TASK DESCRIPTION —
Look through the listing below and report every line that contains "icon".

PROVIDED DATA —
· · · · · · ·

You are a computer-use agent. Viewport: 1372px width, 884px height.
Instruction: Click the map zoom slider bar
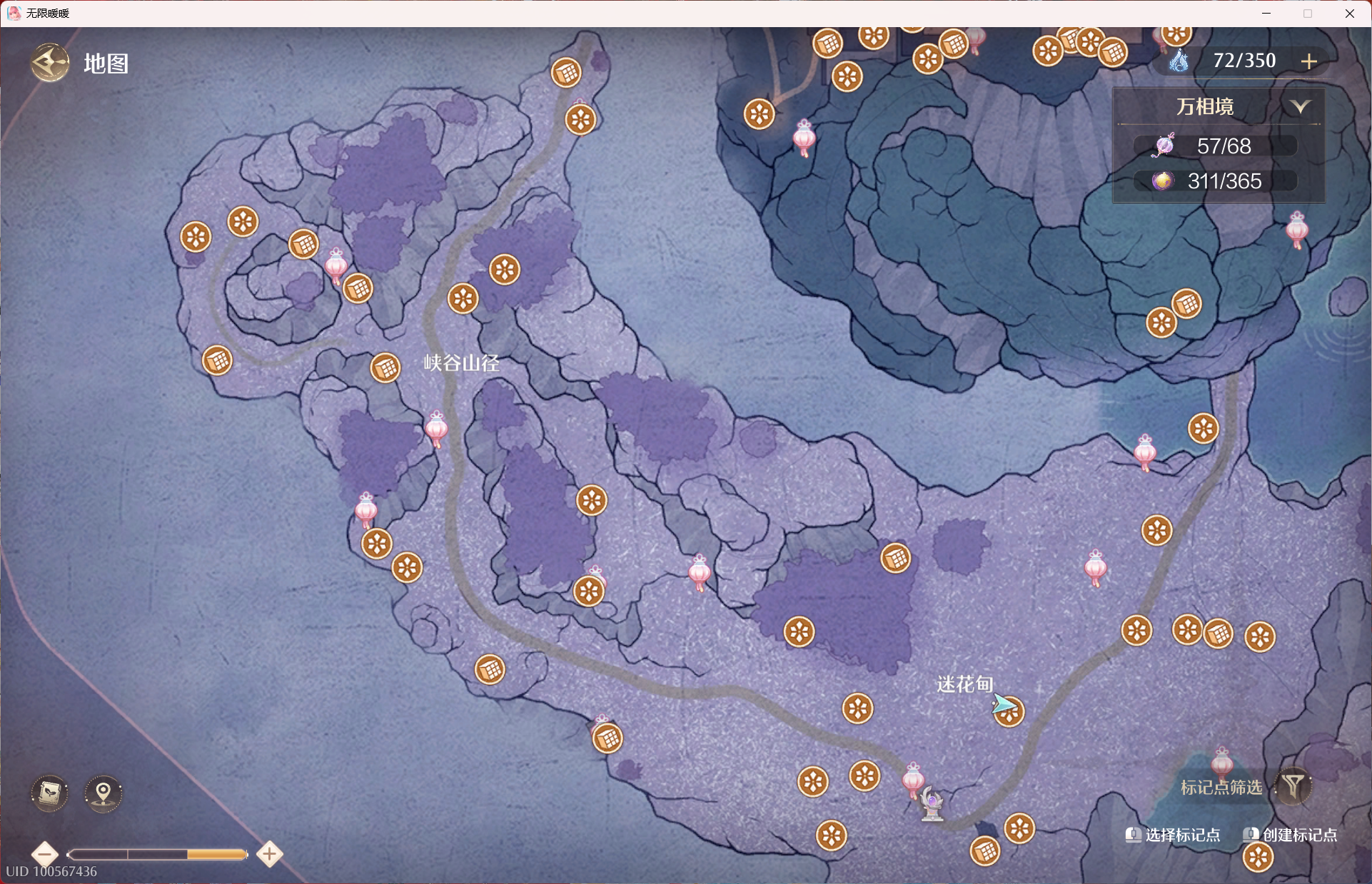coord(157,854)
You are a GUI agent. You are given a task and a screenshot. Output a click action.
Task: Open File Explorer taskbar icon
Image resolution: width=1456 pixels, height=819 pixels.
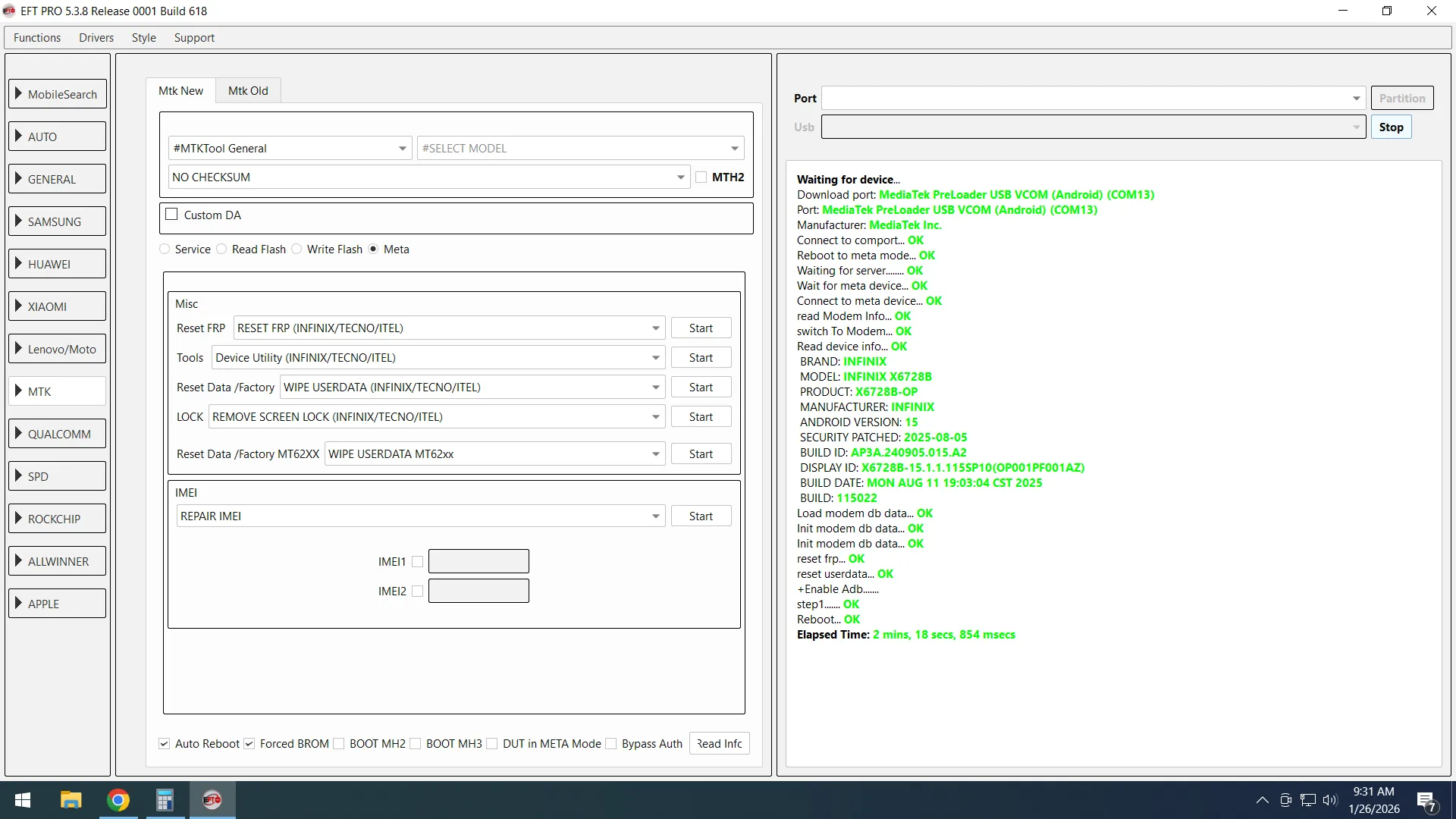pyautogui.click(x=71, y=800)
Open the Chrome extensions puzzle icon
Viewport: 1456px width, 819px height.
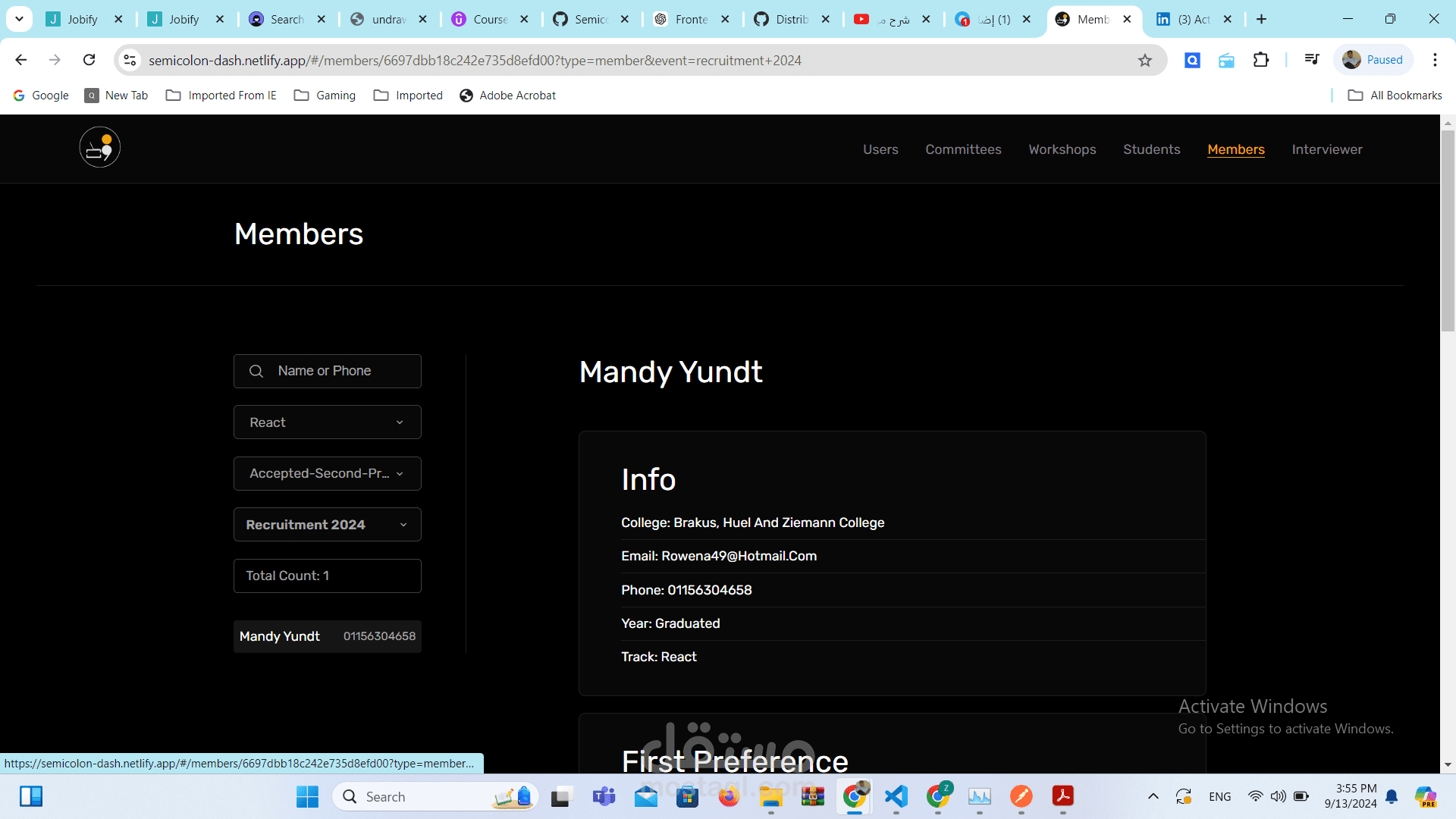(1260, 60)
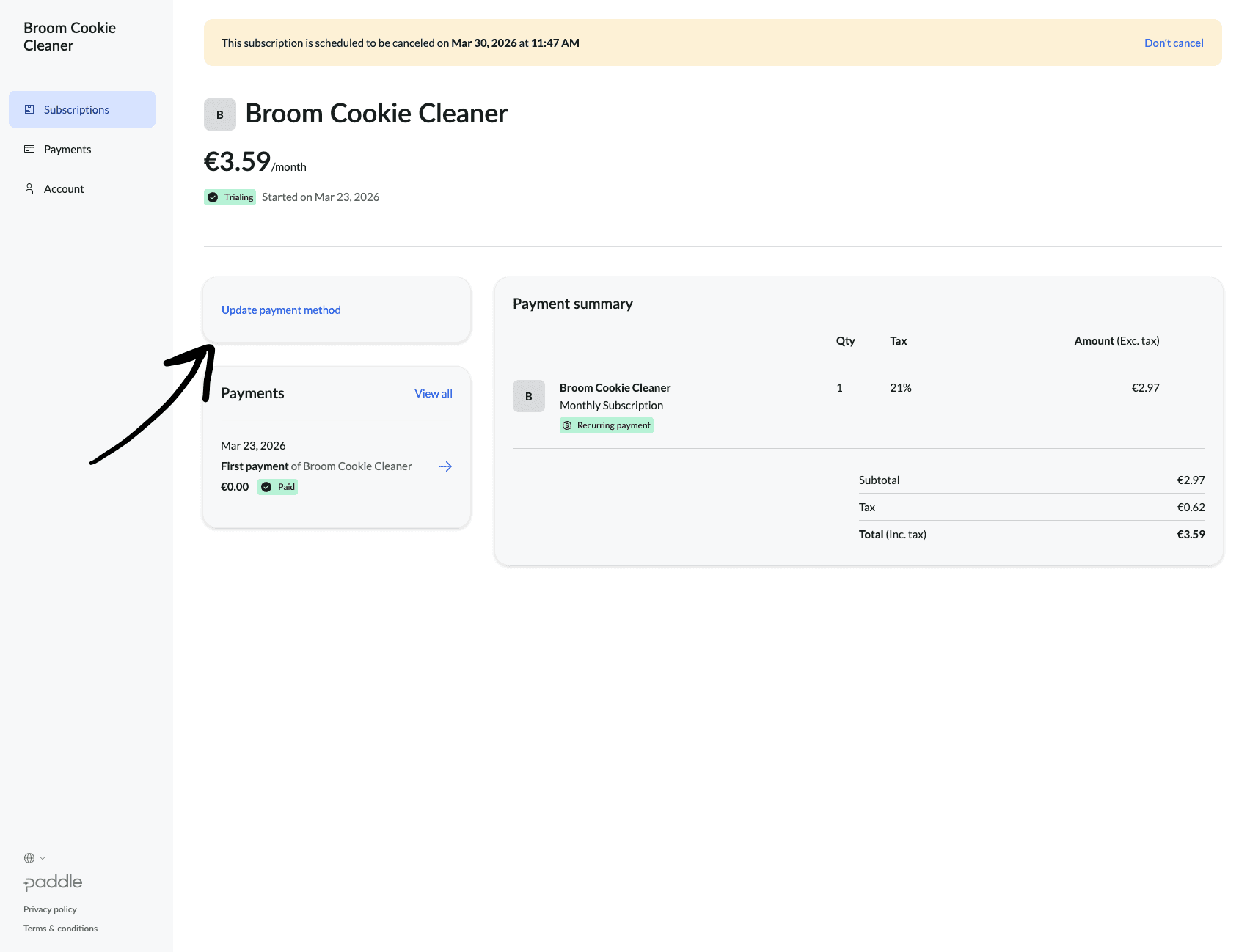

· · · · · · ·

EXERCISE SOLUTION —
Task: Open File Explorer taskbar icon
Open the Chrome extensions puzzle icon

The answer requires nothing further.